NPT to Scuba Adapters
These adapters allow you to mate the UNF thread sizes commonly seen in SCUBA diving equipment to the NPT thread sizes commonly seen in gas handling equipment. NPT fittings require thread sealing tape to make gas tight connections.
Using PTFE (aka Teflon) Thread Seal Tape with Oxygen, Nitrox and Trimix
Pure polytetrafluoroethylene (PTFE aka Teflon) thread seal tape may be used as appropriate for joining or sealing the threads of gas handling equipment in oxygen applications, provided it is lubricant-free and properly applied. The recommended grade is GSA A-A-58092 Type II Size 1, a US Federal commercial description for the quality of full density polytetrafluoroethylene thread seal tape. 'Type II' just means the tape is packaged on a plastic spool with a snap-on cover. A relatively uncommon 1/4-inch width (termed 'Size 1') is most appropriate for use with the smaller NPT fittings typically seen in SCUBA applications. The tape must be at least 99% pure PTFE, the remaining 1% to allow for the addition of an oxygen compatible color pigment. PTFE tape is available in a rainbow of colors, although green is commonly associated in the US with oyxgen there is no official standard for color and white is by far the most common color. The PTFE tape must be applied to clean threads with two full wraps to a maximum of three wraps (i.e. about two and half wraps), taking care to ensure it is not contaminated while being applied and loose strands are not exposed to high velocity gas streams.

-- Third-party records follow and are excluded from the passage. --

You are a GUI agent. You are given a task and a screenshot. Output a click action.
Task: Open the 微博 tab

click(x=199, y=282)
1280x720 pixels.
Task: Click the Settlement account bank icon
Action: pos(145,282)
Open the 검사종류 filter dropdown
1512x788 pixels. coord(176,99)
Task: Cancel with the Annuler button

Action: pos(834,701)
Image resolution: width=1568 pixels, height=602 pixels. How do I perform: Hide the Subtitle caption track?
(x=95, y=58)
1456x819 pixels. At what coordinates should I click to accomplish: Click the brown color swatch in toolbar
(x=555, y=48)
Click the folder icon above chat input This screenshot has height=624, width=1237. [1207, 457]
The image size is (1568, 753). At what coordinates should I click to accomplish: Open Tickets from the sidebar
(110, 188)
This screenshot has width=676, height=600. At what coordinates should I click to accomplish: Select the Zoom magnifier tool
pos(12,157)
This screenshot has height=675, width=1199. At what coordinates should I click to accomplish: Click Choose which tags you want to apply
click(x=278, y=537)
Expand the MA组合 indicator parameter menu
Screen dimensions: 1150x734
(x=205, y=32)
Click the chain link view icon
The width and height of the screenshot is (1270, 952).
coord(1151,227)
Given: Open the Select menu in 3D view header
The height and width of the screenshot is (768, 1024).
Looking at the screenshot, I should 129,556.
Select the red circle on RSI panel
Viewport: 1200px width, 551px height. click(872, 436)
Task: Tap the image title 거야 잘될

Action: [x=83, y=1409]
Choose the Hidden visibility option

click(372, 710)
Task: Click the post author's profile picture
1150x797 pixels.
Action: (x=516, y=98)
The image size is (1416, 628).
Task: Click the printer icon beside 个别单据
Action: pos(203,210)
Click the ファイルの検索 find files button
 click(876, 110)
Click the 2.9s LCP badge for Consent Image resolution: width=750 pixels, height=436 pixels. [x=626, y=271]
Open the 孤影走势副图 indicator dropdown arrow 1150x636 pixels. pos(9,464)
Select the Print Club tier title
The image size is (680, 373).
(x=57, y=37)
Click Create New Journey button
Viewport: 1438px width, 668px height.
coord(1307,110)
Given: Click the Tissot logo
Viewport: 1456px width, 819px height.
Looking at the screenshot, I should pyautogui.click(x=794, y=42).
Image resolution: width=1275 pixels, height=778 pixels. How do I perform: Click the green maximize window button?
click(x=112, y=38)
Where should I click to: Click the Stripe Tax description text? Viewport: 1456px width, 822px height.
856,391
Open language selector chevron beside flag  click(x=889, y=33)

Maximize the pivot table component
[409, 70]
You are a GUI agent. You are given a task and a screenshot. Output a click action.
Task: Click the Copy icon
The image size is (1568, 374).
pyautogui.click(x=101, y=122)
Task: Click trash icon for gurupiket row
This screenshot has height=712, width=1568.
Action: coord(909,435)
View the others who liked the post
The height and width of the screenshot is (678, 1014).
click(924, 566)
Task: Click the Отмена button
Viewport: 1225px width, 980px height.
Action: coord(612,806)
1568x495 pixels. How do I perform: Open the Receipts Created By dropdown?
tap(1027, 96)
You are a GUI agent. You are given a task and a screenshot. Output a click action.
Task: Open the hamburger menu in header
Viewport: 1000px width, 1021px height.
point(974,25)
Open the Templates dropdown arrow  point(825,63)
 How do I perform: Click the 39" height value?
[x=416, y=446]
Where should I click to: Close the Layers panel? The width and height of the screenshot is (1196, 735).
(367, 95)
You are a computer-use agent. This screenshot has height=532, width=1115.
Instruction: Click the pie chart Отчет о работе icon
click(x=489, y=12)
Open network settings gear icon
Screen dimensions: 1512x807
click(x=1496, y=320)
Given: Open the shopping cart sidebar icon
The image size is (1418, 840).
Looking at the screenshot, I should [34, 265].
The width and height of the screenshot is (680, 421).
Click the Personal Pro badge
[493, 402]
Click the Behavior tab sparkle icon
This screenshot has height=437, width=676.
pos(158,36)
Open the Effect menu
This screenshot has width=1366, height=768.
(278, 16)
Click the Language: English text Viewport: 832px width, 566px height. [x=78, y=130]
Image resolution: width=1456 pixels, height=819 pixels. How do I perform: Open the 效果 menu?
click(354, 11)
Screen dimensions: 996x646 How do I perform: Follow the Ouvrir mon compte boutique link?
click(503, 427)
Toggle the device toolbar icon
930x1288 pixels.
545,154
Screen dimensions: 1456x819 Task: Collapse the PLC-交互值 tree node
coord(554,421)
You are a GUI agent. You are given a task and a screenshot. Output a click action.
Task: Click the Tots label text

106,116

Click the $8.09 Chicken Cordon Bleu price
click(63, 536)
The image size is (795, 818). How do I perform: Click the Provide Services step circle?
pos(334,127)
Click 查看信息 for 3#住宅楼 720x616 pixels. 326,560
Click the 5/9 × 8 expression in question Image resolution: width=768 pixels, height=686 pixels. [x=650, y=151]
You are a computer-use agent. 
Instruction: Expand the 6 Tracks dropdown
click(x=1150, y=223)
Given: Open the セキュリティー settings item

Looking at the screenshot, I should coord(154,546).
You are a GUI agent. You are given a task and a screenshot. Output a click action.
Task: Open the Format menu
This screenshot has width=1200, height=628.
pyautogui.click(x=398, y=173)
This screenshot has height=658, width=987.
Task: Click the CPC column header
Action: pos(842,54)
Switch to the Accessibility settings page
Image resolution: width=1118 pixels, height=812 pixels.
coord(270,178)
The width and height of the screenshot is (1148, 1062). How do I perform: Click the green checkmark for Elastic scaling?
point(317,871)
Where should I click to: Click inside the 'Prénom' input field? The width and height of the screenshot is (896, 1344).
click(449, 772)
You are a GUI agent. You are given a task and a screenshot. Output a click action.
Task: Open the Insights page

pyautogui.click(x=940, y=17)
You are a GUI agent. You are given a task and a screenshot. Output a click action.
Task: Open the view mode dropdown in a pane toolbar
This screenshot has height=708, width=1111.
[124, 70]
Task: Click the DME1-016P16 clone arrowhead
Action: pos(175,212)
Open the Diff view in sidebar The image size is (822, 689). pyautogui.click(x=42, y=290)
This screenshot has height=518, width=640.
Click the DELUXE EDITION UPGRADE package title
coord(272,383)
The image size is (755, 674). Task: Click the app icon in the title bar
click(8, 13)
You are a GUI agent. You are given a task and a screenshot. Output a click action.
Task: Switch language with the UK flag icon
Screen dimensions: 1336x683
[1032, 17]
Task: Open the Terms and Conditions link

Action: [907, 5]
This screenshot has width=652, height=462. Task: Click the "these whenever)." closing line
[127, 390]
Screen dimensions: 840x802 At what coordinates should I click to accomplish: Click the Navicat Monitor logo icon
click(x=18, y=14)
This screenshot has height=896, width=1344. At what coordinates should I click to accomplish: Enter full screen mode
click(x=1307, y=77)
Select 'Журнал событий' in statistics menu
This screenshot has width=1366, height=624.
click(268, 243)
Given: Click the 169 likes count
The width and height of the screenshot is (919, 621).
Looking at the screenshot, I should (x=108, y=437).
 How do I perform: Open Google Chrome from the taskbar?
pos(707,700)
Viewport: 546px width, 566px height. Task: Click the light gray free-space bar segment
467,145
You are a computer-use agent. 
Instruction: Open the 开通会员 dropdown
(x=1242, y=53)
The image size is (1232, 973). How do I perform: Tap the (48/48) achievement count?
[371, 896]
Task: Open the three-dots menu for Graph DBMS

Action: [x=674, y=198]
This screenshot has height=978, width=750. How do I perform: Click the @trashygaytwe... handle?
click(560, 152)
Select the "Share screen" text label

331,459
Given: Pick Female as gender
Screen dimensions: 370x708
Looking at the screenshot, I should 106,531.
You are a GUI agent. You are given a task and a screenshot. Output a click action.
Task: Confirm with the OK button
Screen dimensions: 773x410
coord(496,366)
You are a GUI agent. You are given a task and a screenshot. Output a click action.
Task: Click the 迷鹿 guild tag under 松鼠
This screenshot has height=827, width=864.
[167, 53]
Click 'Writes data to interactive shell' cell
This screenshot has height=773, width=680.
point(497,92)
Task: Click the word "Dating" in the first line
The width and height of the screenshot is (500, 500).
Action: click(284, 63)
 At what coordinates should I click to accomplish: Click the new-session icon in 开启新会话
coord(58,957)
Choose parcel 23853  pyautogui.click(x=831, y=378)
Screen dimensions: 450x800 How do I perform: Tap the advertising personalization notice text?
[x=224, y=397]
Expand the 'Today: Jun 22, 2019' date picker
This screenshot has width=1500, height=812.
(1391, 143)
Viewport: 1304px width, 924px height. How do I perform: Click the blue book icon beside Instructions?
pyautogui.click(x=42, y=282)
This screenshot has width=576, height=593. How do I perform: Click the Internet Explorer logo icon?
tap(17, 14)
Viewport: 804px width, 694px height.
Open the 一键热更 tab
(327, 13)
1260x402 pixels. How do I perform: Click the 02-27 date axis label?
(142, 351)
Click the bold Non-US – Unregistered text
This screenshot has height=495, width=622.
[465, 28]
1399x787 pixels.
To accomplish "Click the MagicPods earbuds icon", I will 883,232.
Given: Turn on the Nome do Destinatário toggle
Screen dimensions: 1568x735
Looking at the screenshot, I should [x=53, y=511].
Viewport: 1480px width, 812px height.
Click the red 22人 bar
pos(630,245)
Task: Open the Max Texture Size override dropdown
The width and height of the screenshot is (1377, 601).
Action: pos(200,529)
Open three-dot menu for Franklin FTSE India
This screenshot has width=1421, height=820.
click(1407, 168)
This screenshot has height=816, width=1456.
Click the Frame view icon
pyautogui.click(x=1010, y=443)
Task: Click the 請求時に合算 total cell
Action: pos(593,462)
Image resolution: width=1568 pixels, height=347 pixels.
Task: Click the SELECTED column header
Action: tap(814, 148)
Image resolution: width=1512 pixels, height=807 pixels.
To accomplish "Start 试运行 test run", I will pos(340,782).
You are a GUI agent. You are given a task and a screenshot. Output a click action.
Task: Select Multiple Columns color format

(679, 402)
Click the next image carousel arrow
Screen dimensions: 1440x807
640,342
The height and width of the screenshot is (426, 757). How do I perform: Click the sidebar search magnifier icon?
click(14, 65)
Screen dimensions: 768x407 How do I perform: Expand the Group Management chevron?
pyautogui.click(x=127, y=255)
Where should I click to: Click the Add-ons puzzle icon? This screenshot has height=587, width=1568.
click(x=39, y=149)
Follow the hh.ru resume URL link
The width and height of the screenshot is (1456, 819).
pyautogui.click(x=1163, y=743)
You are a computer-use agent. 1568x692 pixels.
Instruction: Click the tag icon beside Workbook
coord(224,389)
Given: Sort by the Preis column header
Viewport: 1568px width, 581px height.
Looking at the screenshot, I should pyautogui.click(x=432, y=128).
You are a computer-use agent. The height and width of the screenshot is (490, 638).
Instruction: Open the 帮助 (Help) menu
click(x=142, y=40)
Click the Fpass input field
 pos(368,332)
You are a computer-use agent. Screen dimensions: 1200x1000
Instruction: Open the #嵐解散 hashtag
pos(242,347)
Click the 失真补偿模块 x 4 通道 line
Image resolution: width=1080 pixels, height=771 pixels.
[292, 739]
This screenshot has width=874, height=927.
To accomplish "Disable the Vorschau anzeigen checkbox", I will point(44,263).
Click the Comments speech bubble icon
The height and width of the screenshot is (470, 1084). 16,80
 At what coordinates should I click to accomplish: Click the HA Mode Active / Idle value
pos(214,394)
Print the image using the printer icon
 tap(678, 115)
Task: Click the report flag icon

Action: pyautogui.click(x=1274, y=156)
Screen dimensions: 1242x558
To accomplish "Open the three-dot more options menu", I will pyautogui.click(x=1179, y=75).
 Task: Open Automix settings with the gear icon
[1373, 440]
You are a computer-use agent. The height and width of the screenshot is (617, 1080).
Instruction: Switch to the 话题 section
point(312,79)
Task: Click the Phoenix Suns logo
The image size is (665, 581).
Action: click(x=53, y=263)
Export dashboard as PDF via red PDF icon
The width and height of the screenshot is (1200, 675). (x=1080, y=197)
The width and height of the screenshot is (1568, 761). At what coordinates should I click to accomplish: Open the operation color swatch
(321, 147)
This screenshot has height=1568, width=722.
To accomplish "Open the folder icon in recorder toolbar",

However, PTFE tape is available in various other grades, some of which contain a large proportion of material other than PTFE. Avoid plumbing grades of 'pipe tape' that only meet the T27730A standard (with weak specifications for purity and density) and are often lubricated. The industry also sees a lot of generic product produced offshore that does not conform to the standards they claim to meet, substituting cheap or low quality materials. If any of these grades of tape come into contact with high pressure oxygen there is a chance that an ignition will occur with the risk of injury to the operator and damage to the equipment. While oxygen compatible materials are not readily combustible, nearly all materials can still serve as fuel in the kindling chain of an oxygen fire. The use of oxygen compatible materials does not eliminate the need to always follow best practices for oxygen handing, including avoiding contamination and opening valves slowly.